▶ [DIRECTIONS FOR THIS TASK] From the line containing "The height and" through the end of the entries, please repeat every line exactly and nothing more; the pictures do not belong in the copy.

▶ [MATERIAL SHOWN]

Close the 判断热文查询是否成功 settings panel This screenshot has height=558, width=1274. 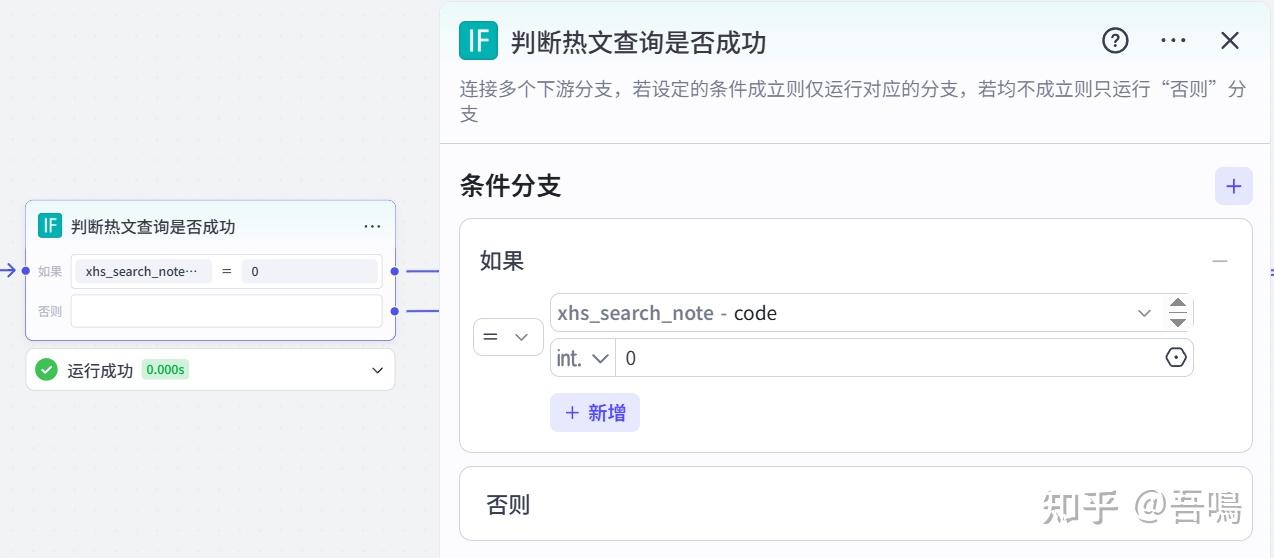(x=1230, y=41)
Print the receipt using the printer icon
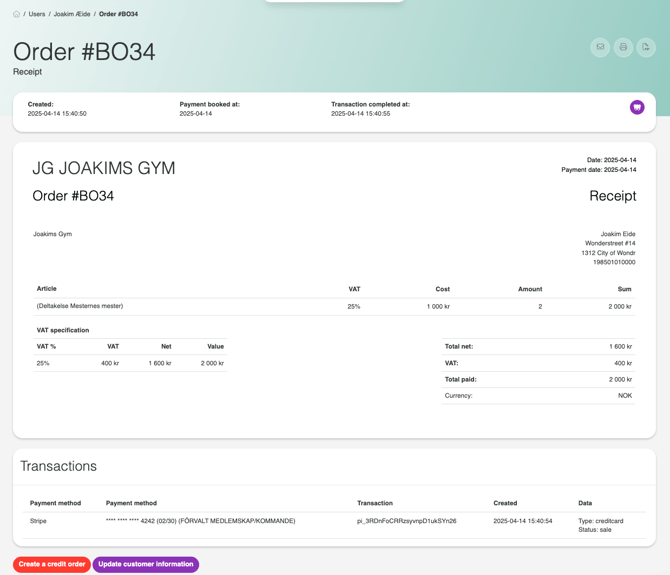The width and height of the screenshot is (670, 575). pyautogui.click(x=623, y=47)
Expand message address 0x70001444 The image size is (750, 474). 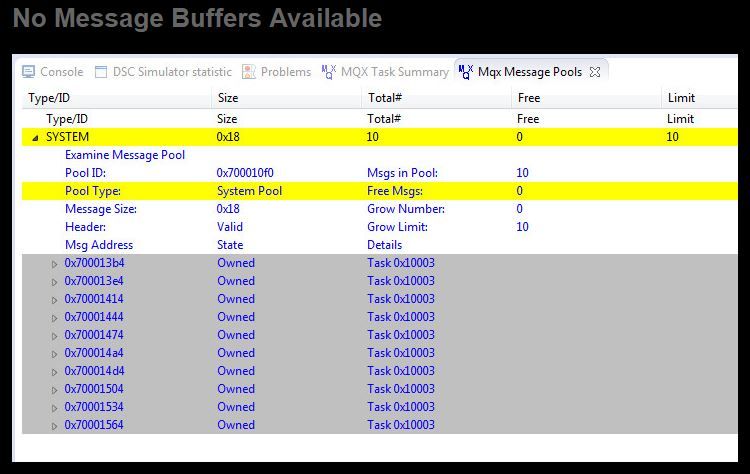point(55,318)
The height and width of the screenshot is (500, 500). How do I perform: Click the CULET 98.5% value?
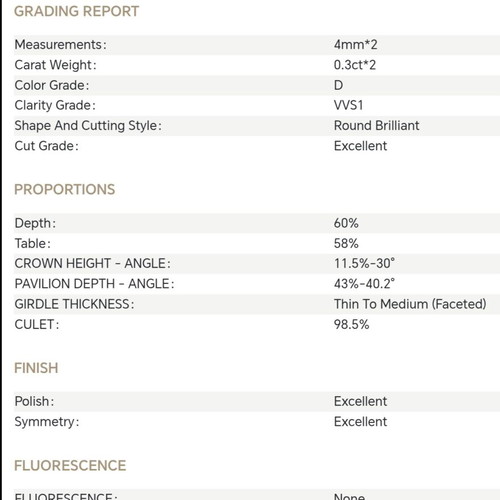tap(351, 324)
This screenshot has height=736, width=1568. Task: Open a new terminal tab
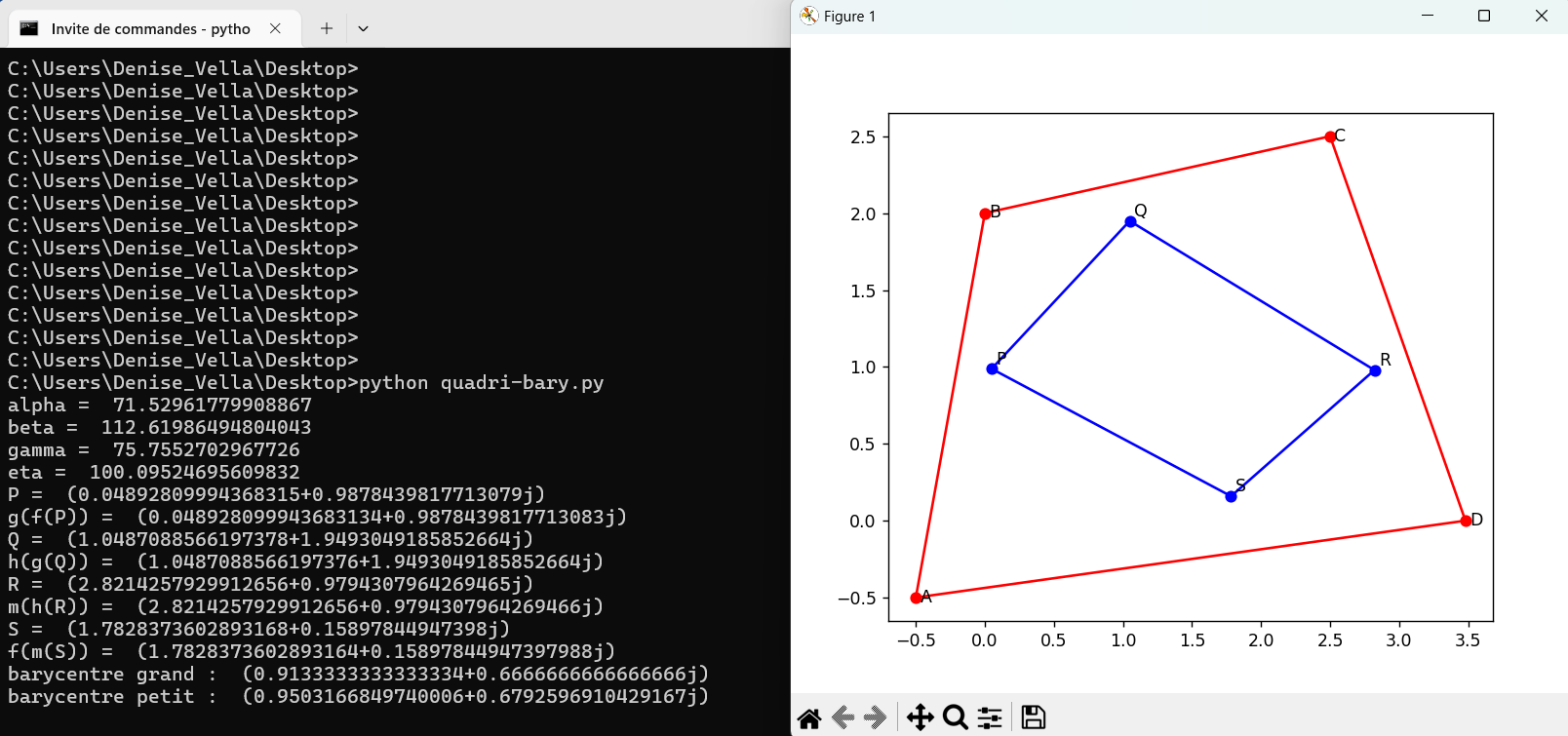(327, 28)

▶ [YOUR RESPONSE]
The height and width of the screenshot is (500, 500). How do I perform: Click the CULET 98.5% value?
tap(351, 324)
This screenshot has height=736, width=1568. Task: Open a new terminal tab
(327, 28)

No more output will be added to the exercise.